By this time, I was crying audibly as I ran out with my phone to where my husband was painting the barn. I read it to him as best I could while still crying. My husband had been pretty upset about the CSA/SA and coverups and equally angry about the lying! Lying by omission about the origins; preaching the doctrine of “homeless workers/meeting in the home” as necessary for salvation, plus downplaying the importance of salvation by the grace of God through our faith in Christ, making Jesus’ sacrifice of no effect. As I finished reading, he exclaimed, “That’s it!” At first, I thought he meant he didn’t want me to read him any more such accounts; but he meant that he was done with meetings, right then and there.
We went to talk to our elder and wife the following Saturday, my husband’s brother-in-law and sister, and while they listened, their main reaction was that God will take care of it. No contact since, even no response to a couple of emails I sent about other topics. We texted our Bible study group. We did get return texts from most of them. Also received a letter and phone call from another. We got a note from our field workers, so they heard somehow.

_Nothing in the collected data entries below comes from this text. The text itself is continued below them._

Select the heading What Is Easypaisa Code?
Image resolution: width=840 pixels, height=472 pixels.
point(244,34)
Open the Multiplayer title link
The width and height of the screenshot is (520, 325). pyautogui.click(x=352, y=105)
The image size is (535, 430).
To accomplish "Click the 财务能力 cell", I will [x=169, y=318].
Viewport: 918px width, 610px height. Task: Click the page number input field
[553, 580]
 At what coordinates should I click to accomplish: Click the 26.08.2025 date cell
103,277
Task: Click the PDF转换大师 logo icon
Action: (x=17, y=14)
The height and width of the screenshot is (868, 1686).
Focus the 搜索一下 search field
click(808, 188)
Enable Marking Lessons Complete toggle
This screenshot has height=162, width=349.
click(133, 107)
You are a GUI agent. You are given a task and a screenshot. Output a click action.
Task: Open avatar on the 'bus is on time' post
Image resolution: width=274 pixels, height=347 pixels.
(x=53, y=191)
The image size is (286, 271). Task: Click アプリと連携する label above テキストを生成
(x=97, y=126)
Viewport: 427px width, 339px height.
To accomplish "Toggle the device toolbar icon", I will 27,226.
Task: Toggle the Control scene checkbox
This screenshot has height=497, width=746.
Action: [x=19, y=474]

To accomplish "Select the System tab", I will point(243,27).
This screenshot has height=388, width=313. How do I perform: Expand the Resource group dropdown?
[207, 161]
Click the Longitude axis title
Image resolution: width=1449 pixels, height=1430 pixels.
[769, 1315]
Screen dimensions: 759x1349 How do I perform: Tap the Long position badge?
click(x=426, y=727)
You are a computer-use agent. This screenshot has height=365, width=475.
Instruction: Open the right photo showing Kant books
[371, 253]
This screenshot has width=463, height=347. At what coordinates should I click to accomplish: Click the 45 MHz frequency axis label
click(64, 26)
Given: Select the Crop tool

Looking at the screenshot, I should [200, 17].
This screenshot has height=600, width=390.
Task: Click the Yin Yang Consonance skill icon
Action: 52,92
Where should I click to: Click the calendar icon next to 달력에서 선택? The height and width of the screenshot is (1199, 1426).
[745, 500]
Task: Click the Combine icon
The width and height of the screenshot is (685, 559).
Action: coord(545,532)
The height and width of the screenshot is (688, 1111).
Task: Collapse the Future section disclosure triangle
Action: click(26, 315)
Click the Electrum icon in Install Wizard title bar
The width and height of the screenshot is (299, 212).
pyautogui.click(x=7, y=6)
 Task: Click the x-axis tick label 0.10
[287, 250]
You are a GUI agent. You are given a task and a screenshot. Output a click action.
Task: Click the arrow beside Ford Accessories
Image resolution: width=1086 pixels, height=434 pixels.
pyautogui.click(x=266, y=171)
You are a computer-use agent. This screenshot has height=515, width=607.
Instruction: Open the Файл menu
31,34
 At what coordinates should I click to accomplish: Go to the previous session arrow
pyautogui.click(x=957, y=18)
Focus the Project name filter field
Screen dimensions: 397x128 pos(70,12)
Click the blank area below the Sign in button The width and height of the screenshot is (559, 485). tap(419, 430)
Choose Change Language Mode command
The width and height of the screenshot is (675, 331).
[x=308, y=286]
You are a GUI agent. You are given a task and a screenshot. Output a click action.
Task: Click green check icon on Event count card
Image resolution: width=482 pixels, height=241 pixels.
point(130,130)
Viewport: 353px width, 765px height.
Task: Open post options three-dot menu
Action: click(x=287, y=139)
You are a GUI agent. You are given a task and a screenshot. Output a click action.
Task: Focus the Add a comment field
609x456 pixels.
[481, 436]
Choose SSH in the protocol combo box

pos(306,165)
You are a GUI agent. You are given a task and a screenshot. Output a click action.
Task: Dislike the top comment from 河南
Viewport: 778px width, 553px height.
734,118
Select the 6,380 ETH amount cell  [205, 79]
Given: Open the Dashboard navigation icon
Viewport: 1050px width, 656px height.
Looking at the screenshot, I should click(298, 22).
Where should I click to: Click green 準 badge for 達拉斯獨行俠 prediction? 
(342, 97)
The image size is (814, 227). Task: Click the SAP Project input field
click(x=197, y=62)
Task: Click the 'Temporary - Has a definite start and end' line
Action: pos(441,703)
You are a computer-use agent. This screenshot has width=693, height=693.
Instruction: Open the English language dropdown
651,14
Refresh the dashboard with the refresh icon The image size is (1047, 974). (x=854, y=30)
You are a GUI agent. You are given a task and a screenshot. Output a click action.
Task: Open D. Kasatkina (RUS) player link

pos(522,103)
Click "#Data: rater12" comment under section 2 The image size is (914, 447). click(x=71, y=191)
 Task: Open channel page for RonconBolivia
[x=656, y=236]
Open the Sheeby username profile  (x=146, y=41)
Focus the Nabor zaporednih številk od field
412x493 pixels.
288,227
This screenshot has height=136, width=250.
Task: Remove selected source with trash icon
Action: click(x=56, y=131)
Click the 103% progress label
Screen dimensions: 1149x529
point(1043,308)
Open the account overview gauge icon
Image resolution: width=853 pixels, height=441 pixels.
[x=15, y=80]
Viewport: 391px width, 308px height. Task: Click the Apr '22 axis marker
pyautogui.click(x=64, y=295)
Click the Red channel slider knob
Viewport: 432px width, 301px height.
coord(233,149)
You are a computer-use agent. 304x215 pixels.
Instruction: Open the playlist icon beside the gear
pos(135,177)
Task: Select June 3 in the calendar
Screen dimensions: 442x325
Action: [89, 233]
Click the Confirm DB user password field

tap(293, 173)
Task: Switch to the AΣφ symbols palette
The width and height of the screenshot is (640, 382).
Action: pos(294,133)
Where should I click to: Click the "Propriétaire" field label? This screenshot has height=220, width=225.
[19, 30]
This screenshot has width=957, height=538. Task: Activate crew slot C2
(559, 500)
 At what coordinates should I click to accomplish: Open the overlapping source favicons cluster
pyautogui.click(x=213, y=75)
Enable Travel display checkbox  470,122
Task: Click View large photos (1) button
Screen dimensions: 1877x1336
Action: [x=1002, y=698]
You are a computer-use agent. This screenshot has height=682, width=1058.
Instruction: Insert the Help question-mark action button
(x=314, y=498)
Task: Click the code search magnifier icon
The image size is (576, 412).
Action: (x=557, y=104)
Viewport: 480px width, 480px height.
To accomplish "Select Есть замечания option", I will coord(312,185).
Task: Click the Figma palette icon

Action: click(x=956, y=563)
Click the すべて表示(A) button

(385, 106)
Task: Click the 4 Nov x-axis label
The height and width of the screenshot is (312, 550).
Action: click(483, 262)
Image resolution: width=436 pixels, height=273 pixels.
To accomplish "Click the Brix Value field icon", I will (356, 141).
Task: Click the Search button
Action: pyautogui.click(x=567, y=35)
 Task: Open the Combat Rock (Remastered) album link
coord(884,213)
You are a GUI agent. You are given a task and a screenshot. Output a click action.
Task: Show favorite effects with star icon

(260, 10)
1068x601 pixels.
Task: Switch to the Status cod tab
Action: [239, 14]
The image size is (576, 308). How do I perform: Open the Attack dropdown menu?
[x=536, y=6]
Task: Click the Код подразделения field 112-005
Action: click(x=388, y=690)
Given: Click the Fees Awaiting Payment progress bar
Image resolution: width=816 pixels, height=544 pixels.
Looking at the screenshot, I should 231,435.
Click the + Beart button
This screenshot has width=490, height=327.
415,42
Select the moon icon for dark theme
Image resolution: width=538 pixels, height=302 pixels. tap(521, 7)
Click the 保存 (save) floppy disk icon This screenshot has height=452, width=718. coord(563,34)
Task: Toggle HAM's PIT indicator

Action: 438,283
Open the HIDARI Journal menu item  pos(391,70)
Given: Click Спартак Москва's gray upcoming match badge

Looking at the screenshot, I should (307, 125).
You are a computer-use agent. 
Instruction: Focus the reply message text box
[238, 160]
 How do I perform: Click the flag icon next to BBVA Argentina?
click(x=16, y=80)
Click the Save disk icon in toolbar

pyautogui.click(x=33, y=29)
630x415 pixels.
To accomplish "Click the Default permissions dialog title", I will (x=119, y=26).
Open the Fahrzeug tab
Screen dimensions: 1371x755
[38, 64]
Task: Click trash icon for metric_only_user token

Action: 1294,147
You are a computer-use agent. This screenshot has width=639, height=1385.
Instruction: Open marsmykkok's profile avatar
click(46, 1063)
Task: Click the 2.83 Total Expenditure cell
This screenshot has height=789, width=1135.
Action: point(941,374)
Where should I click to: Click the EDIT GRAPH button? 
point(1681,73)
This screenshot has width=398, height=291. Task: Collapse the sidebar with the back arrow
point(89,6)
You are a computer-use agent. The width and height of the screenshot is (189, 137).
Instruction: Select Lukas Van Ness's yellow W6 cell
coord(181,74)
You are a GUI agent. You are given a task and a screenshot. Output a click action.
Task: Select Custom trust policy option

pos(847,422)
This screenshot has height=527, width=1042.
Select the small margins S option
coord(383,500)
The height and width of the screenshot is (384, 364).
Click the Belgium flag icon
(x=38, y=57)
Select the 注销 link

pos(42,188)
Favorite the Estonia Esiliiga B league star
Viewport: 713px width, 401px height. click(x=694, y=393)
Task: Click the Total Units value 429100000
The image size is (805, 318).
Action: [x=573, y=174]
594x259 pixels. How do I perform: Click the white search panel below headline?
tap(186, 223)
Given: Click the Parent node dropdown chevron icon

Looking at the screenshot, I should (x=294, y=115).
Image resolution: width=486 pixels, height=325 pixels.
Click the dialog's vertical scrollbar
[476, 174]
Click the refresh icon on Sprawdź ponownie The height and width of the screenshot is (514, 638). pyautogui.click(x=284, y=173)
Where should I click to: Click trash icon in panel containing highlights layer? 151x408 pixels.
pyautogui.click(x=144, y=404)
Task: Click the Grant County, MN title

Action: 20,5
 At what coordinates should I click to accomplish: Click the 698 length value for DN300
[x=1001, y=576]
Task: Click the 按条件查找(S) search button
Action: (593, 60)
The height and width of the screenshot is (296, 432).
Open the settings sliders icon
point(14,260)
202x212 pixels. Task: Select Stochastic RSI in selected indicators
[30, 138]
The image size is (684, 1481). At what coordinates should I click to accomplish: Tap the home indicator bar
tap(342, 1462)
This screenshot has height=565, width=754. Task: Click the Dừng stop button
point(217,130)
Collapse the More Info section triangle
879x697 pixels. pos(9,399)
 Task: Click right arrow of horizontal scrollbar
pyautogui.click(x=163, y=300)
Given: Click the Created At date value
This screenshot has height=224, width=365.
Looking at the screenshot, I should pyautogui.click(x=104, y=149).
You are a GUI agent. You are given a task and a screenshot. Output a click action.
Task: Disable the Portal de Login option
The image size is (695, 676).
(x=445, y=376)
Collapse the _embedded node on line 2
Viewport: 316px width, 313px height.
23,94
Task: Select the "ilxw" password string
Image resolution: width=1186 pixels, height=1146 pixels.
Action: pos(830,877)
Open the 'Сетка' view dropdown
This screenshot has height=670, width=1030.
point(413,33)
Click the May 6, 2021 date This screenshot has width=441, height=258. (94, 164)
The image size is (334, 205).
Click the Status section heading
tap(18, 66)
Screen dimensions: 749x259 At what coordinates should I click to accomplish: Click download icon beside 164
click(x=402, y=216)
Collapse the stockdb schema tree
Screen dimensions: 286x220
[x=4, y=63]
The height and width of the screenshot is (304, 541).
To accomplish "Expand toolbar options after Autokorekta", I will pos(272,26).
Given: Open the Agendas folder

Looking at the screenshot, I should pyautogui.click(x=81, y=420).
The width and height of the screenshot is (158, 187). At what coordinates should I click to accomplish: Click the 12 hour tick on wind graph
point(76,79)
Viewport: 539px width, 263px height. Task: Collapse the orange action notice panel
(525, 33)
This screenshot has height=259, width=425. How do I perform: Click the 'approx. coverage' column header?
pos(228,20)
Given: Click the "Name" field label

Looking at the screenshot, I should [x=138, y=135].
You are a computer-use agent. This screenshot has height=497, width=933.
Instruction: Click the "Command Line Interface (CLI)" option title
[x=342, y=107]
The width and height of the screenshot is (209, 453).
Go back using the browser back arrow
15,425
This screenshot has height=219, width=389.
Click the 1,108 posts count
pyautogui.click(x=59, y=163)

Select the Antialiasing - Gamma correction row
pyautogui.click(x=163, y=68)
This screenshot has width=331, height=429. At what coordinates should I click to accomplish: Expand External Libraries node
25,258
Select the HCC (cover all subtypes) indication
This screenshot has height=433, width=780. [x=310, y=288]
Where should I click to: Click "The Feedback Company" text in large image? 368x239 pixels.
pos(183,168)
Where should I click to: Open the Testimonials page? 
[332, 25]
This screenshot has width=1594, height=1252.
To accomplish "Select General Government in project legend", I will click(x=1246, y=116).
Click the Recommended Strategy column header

Our youngest son had already quit coming to meeting after Bruergate, and when we talked to our oldest son, he said he was done. My mother wondered what to do (she doesn’t drive in snow or after dark), and I assured her we would make sure she got to meeting and back home in those cases. She also was reading online and at 86 is amazing! She’s reading Cherie Kropp-Ehrig’s book, Preserving the Truth, and John Long’s journals online. She really sees it after all those years of conforming while having a relationship with God. So she joins us and our oldest son as we gather on Sunday morning at our house and Wednesday night for Bible study at our oldest son’s. The fellowship is rich; we’re all learning so much! In addition, I’m doing a Bible study with a group of lady exes through Bible Study Fellowship Int’l. Our middle son, wife and kids have their eyes wide open but are still in meetings.
That’s it! Still loving and serving our amazing God and it’s so exciting to be able to put fear of “not being enough” behind us and to learn what the scripture really says about salvation: by grace through faith in Christ’s blood; it’s a gift from God (Ephesians 2:8)! And we gratefully acknowledge it and know the peace and joy that come as a result of understanding God’s complete provision for our souls.